Ad accompagnare le immagini, un sonoro altrettanto avvolgente e sorprendente.
Il lavoro sul suono è stato lunghissimo e accuratissimo. È un suono in buona parte ricostruito: mentre giravamo c’è sempre stata la presa diretta, ma poi quella ripresa ha dovuto essere pulita perché ovviamente quando c’è una troupe che si muove nel bosco, non lo fa in perfetto silenzio.
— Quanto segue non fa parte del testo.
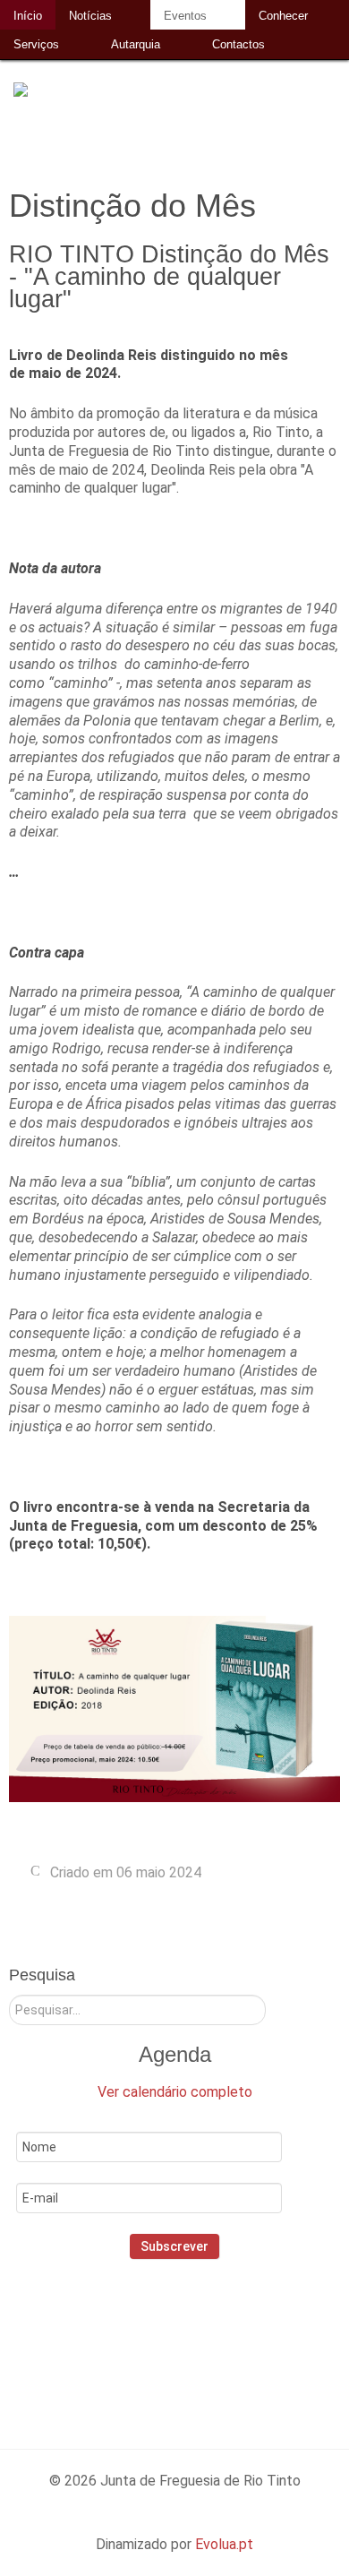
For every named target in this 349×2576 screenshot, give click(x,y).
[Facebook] (127, 2336)
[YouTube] (243, 2336)
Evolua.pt (224, 2544)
Il fonico Luca Bertolin ha fatto un lavoro molto accurato, ma il lavoro davvero profondo è stato fatto dal sound designer Massimo Mariani a Milano. Se a montare il film ci abbiamo messo quasi un anno, a montare il suono ci sono voluti sei mesi, tornando a registrare in alcuni luoghi una volta che il film per quanto riguarda le immagini era chiuso. È stato necessario per riuscire a ottenere questa profondità ed è un lavoro che solo in sala si può davvero cogliere. Per l’aspetto visivo è scontato, che la sala faccia la differenza, ma è il suono che fa sì che lo spettatore si senta davvero immerso.